**INSTRUCTION:** Gather every line in the listing below that contains the string "height", and copy each one out in full.

**DATA LISTING:**
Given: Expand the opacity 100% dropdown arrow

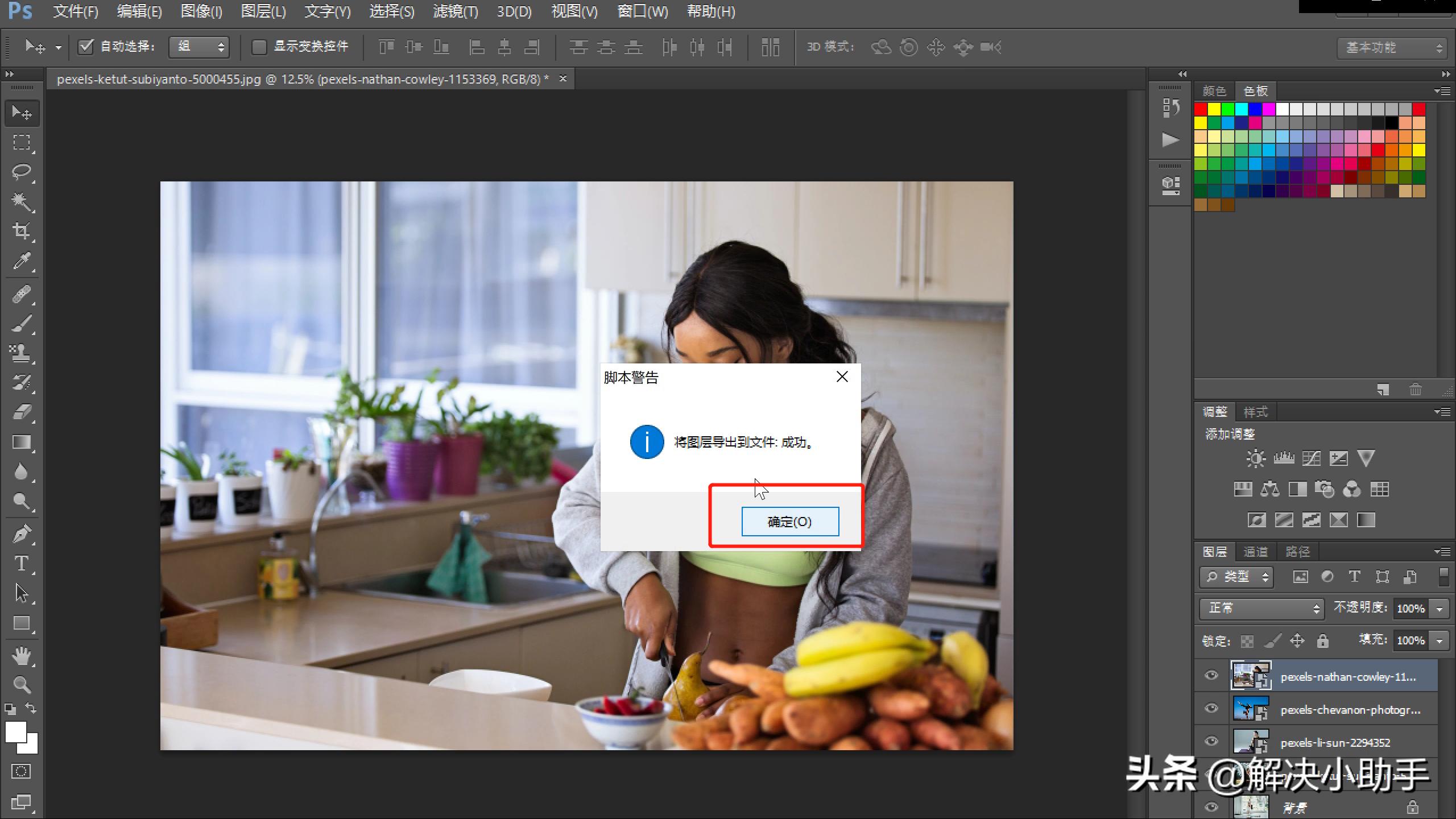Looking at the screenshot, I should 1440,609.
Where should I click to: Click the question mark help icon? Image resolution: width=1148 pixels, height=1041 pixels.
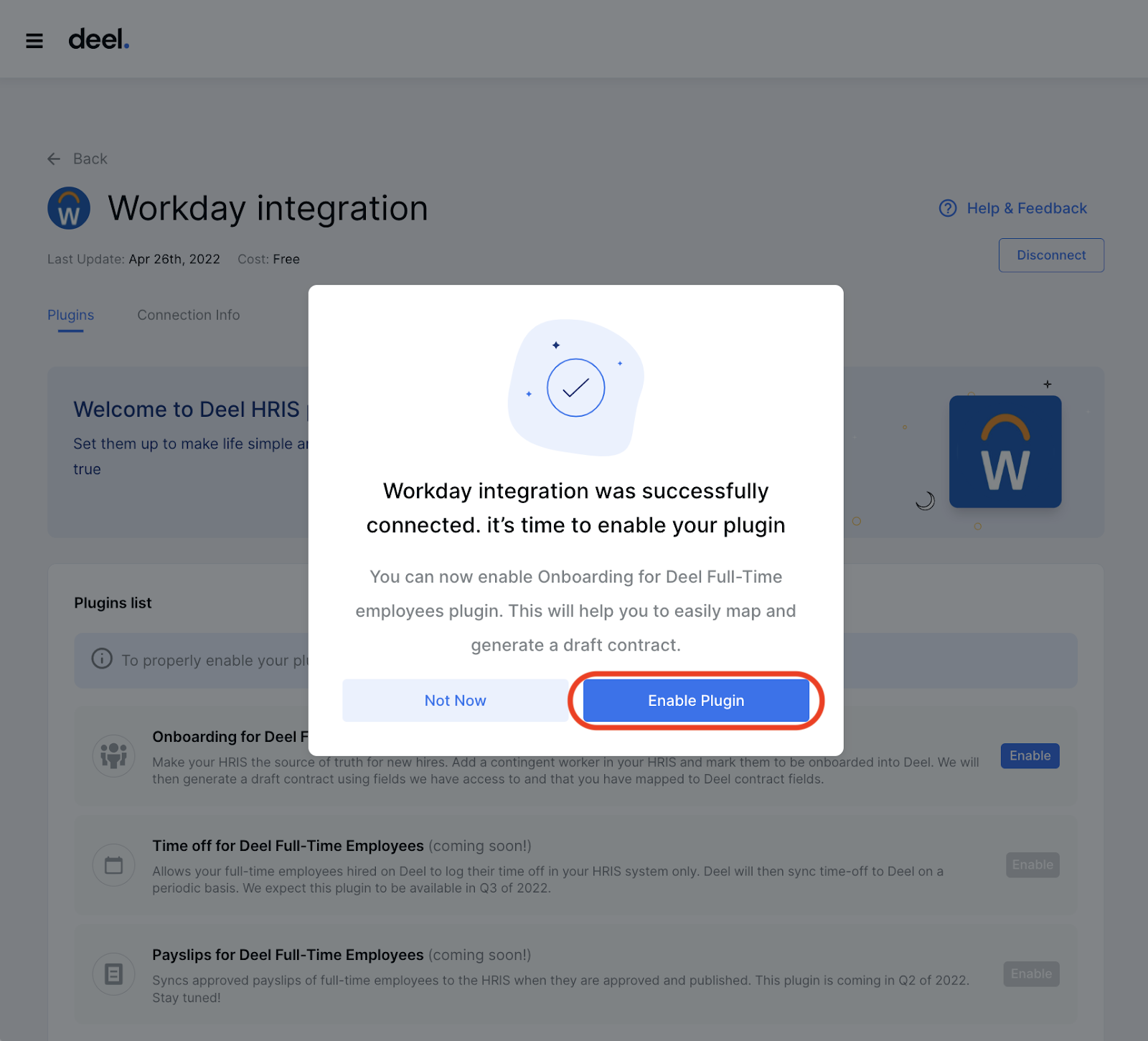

---

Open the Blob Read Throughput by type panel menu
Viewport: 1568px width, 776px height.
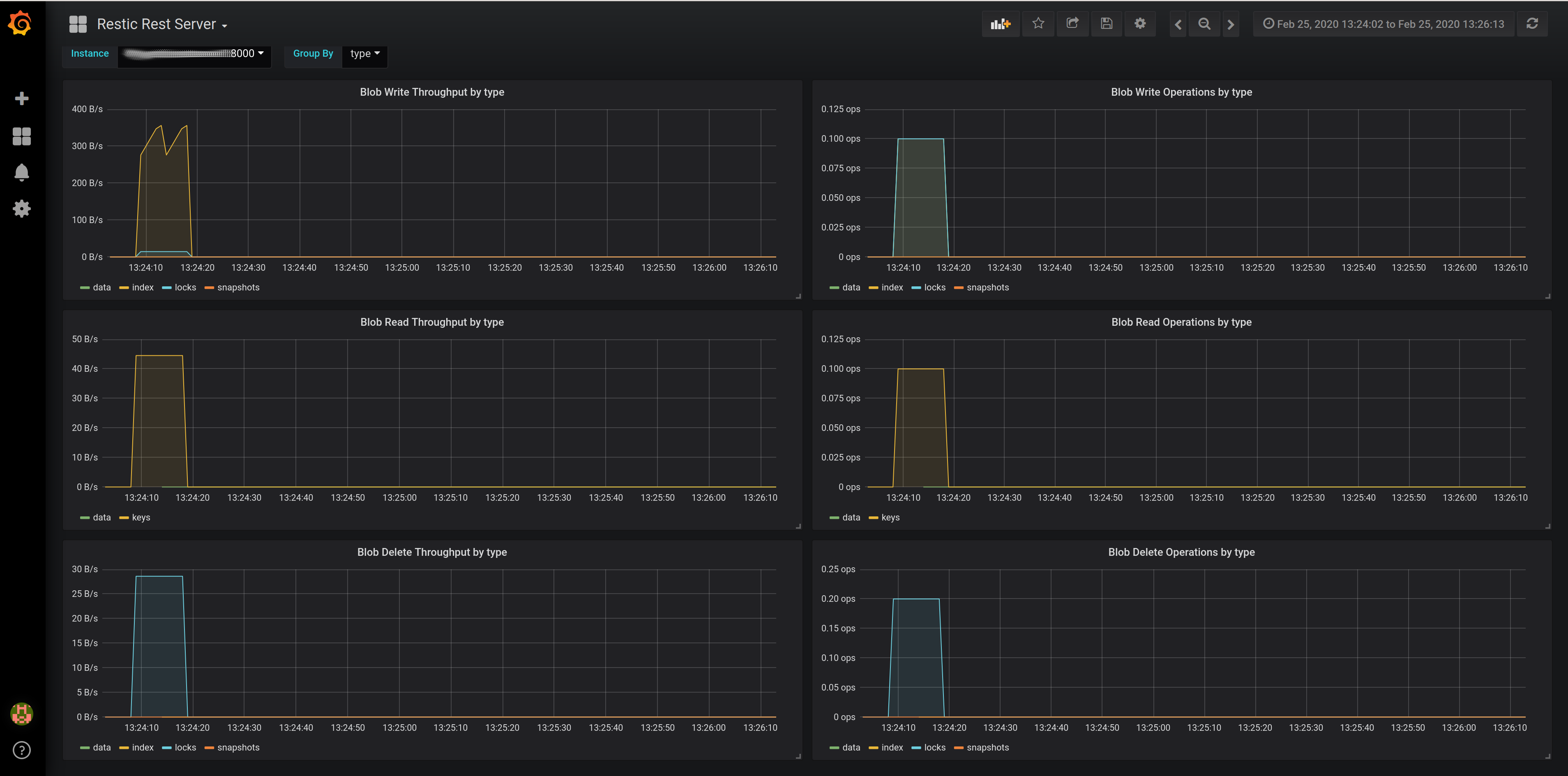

**CORRECT OUTPUT:**
Where should I click to: Click the question mark help icon? Image resolution: width=1148 pixels, height=1041 pixels.
Viewport: 1568px width, 776px height.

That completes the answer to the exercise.